- WHAT TO PRODUCE -
Write the next part of the article on home-field advantage in football, starting after its final sentence.

- PASSAGE SHOWN -

━━━━━━━━━━

There are many articles or blog posts about home-field advantage in football. No matter which article you consult, they all reach a similar conclusion: Home-field advantage exists, but it is declining. We here use our dataset of more than 1 million games played in 225 top-tier leagues and international cups to analyse home-field advantage on a global scale. While our results confirm its decline, their are some interesting country specific surprises.
Global home-filed advantage
How significant is (or was) home-filed advantage in football? Using our dataset of more than 1 million games played in 206 top-tier leagues, we can quantify the home-field advantage on a global scale. Below are the percentages of home wins, away wins and draws by year, from 1888 until August 2018.
There seems to be a clear trend for a globally declining home-field advantage. Starting of at around 60% in the 19th century (which is mostly English and Scottish football), it dropped to an all time low in 2017 (44.9%). Wins by visiting teams are rapidly catching up. Did away wins only account for around 19% in the mid 70's, they are now almost on an all time high with 30%. Home-field advantage indeed seems to vanish globally.
But what is responsible for this decline? Various explanations have been offered, like better trained referees, easier access to tickets for away fans or more convenient traveling options. We do not have any data to search for evidence for these extrinsic factors, but as for the Premier League we get some clues by looking at the average home and away goals per games over time.
The global trend is very coherent with the one observed for the Premier League. Average home goals have decreased from once more than 2.5 to 1.5, while the average away goals are slowly increasing towards 1.2. The difference is now a mere 0.3 goals per game.
Home-field advantage is declining on a global level. But this aggregated result does not tell the whole truth. We will now go a bit more into detail to look for differences among countries.
Home-field advantage on national level
Let's start with the most popular leagues, the "Big Five". Below you see the home/away win and draw percentages by year for these top leagues in Europe.
There are certainly significant variations over time (like the large percentage of draws in the 70's in the Serie A), but all values seem to converge to a common value. Is this a sign that football is close to an equilibrium state? Maybe at the very top level of football, but there is certainly considerable variety if we look beyond the Premier League and the like. Take the nine countries below.
Almost 80% of all games are won by the home team in Nigeria! This is by far the most crazy value in the whole dataset. Final home/away tables in Nigeria are fascinatingly absurd. Throughout a season of 38 matches, each team wins between 0 or 2 away games. With 3 wins you are already the best away team. There are certainly many reasons for this, but the most prominent seems to be corruption. Bribing refs and away teams, trading wins ("If you let us win at home then we let you win at home"). Even sabotaging the food and water and travel arrangements seems to be a common strategy as some sources suggest. If a visiting manages to win, there is often violence among the fans ("We didn't pay to see our team lose!") and especially the ref has to fear for his life.

━━━━━━━━━━

- EXTRACTED MATERIAL -
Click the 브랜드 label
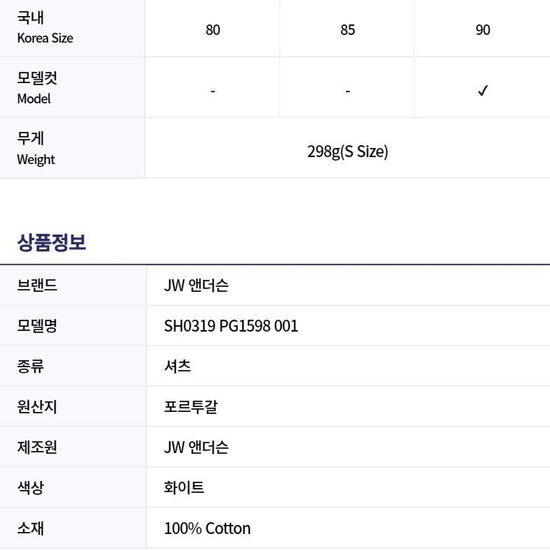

━━━━━━━━━━

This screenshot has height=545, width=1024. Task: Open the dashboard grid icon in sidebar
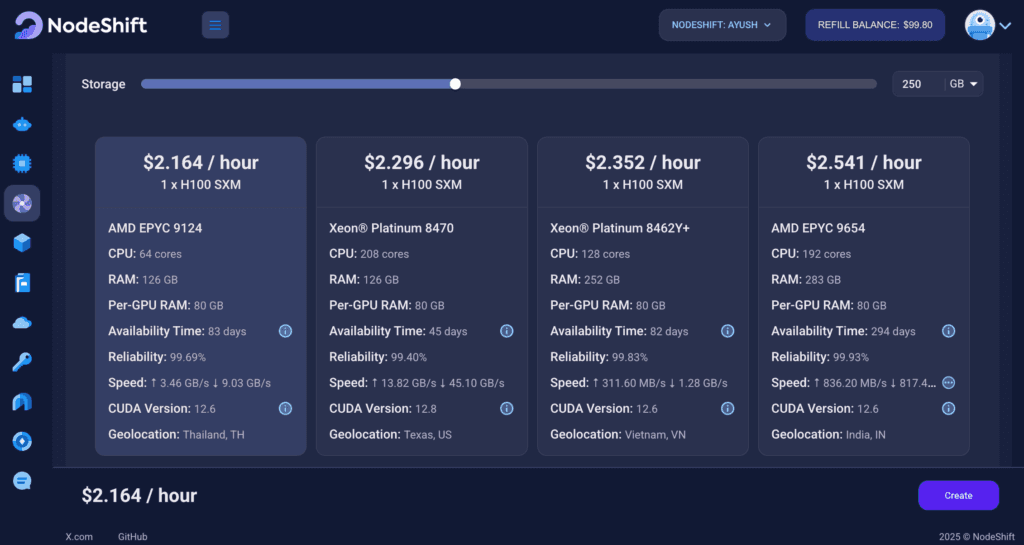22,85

━━━━━━━━━━

- OUTPUT -
The comical home winning percentage in the nigerian Premier League is one of the many fascinating peculiarities of football, but not the only one concerning home-field advantage. There are other leagues where the home team still wins way more than 50% of all games. But what about the other extreme? And what causes home winning percentages to drop over time? Experts argue that with increased professionalism comes a decrease of home-field advantage. Bosnia-Herzegovina and Romania could be an example for this, although the curve for Romania looks remarkably strange. The statement should however not be taken as a universal law. Take the low home-field advantage in Gambia, Somalia, San Marino and Liechtenstein. One would not necessarily count them to the most professional leagues.
Liechtenstein's low home winning percentage is simply due to the fact that there is only a cup being played. Amateur-level teams usually play at home against more professional teams with little chance of winning. In Gambia, there are on average only 1.7 goals per match. This is almost as low (and boring) as it gets in any league. Only Senegal with 1.63 has a lower average (More on this topic can be found in our [article]) on goals and results). Few goals come with many draws in this case. Almost 40% of all games end in a draw (mostly 0:0 and 1:1) in Gambia. Why draws and few goals are so prevalent in Gambia is unclear (when in doubt blame cultural reasons), but certainly a good example that football does not follow universal laws around the globe.
If you are interested in other countries, check out the chart below. It shows the break down of home/away wins and draws of all games for 206 countries. Click on it for a high resolution version (not recommended on mobile). More details can also be found in our stats centre.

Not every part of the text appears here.